Lets create a tree from hashes

Suppose you had n files and you used the data in those files to generate n hashes.

   _________       _________       _________        _________
  |  Hash 1 |     |  Hash 2 |     |  Hash 3 |  ... |  Hash n |
  |_________|     |_________|     |_________|      |_________|

Now suppose we joined adjacent hashes together into one string and then regenerated the hash. This would result in half as many hashes in the second layer. Then suppose you did this until you were left with one hash. As you can image this would result in a tree like data structure:

   _________       _________       _________        _________
  |  File 1 |     |  File 2 |     |  File 3 |  ... |  File n |
  |_________|     |_________|     |_________|      |_________|
       |               |               |                |
       v               v               v                v
   _________       _________       _________        _________
  |  Hash 1 |     |  Hash 2 |     |  Hash 3 |  ... |  Hash n |
  |_________|     |_________|     |_________|      |_________|
       |               |               |                |
       |_______________|               |________________|
               |                              |
               v                              v
            __________                  __________
           | Hash 1-2 |                | Hash 3-4 |  ... 
           |__________|                |__________|       
               |                              |
               |______________________________|
                              |
                              v
                           __________
                          | Hash 1-4 |  ... 
                          |__________|
                              |
                              |
                              v
                            ......
                              |
                              |
                              v
                           _________
                          |  Final  |
                          |  Hash   |
                          |_________|

Congrats! That is a upside down merkle tree. The nice thing about having a merkle tree is that locally, you only need to store the final hash and not the individual n hashes.

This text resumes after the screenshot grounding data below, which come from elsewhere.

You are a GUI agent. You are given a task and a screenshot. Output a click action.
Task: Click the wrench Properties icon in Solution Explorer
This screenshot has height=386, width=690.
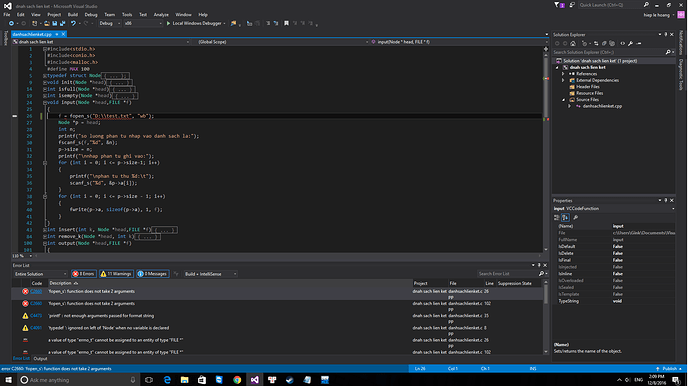click(631, 44)

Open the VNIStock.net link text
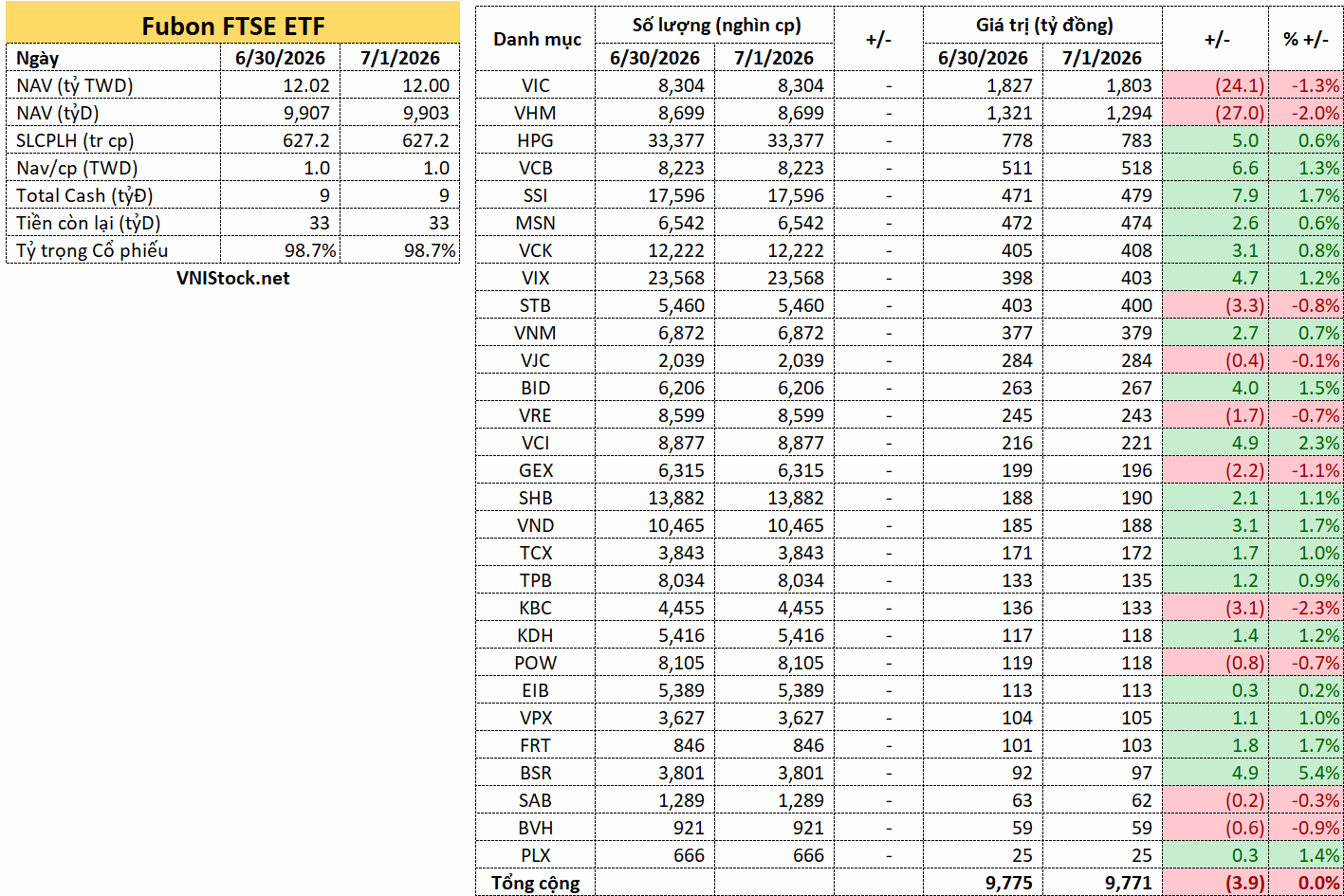pos(232,278)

How can we prove that a file is unchanged

Now that you know of a Merkle Tree, let us discuss how we can be sure the file you retrieved from a web server remains unchanged.

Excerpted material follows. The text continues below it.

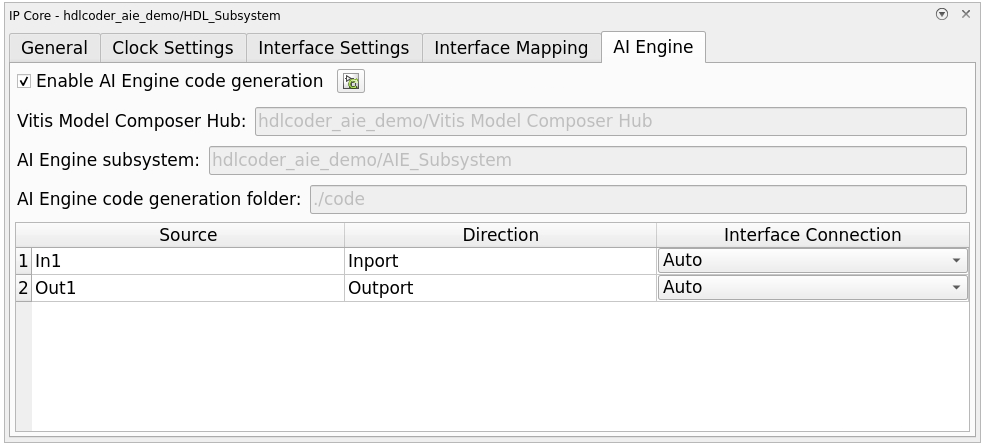This screenshot has width=985, height=447.
Task: Select the Out1 source cell
Action: 188,288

Lets assume we are running a file hosting service, and we are asked to store n files. We could generate a merkle tree and find the root hash. Then we can give this root hash to the verifier to store safely. Then the next time the verifier requests a file, we can respond with the following:

  1. The requested file
  2. $log_2(n)$ hashes

This will provide the verifier enough information to recompute the root hash and verify that the root hash is equal to the hash they stored locally when they originally stored the n files.

Why can’t the server lie to us

You might be wondering what if the server lies to us with the $log_2(n)$ hashes?

Well given the randomness of hash functions it is virtually impossible to modify a requested file and then design $log_2(n)$ hashes to trick the verifier. This goes back to the two properties of hash functions, irreversibility and uniformly random. If you don’t believe me, try to do it!